Early Career Reviewer (ECR) Program at the NIH Center for Scientific Review

Even if you have not yet achieved an NIH award, you might be eligible to enhance your career through NIH’s Early Career Reviewer Program. The ECR Program trains and educates qualified scientists without prior CSR review experience to develop into critical, well-trained reviewers. This program can help these researchers become more competitive applicants through exposure to peer review experiences. The ECR program also strengthens the pool of existing NIH reviewers by including scientists from less research-intensive institutions as well as those from traditionally research-intensive institutions.

Benefits of the ECR Program obviously extend beyond serving the scientific community by participating in NIH peer review.   Early Career Reviewers (ECRs) work with some of the most accomplished researchers to identify NIH grant applications with the greatest promise. Participants learn firsthand how more-senior reviewers determine overall impact scores and can improve their own grant writing skills with an insider’s view of application evaluation.

Qualifications to become an ECR include two years of experience as a full-time faculty member or researcher in a similar role. Postdoctoral Fellows are not eligible, but may become eligible following completion of their training. Candidates must show evidence of an active independent program of research (e.g., publications, patents, supervisor of student project, etc.). They must also have a minimum of two senior authored research publications in peer-reviewed journals in the last two years (in-press publications qualify). Although candidates should not yet have served on a CSR study section, review committee service at other agencies and NIH institutions and centers (other than CSR) is permitted.
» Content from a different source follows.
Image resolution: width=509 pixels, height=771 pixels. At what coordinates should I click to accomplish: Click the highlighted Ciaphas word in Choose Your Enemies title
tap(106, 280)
Applying to the ECR Program can be done in one stop via the ECR Application and Vetting System (EAVS). Once you create a username and password to access EAVS you can apply for the ECR Program, update your information, or make a referral. To apply, you will need to have a current CV (do not submit an NIH biosketch); list of key words or phrases that describe your scientific expertise, technical skills, and interests; and an NIH Commons ID. Select up to four CSR study sections that match your areas of research interest and expertise.

ECR Quick Facts

  • If you choose not to create an EAVS account, you can apply to the ECR Program by submitting required information to CSRearlyCareerReviewer@mail.nih.gov.
  • ECRs remain in the program until they have had a chance to serve on a study section
  • Prior NIH funding is not required to qualify
  • Applicants do not need research funding to qualify for the ECR Program

Applications are evaluated by one or more Scientific Review Officers (SRO) at CSR. Notification is sent by email regarding your eligibility. If accepted, your name and areas of expertise are added to the ECR database. SROs may select one ECR to participate in each study section they conduct. If selected for consideration, you will be contacted directly by the SRO to discuss. Once assigned to a study section, an SRO provides training on review procedures including how to write and upload critiques. ECRs are assigned two to four grant applications, and attend a study section meeting to discuss and vote for all applications. The ECR Program limits participation to one study section per year and no more than two total.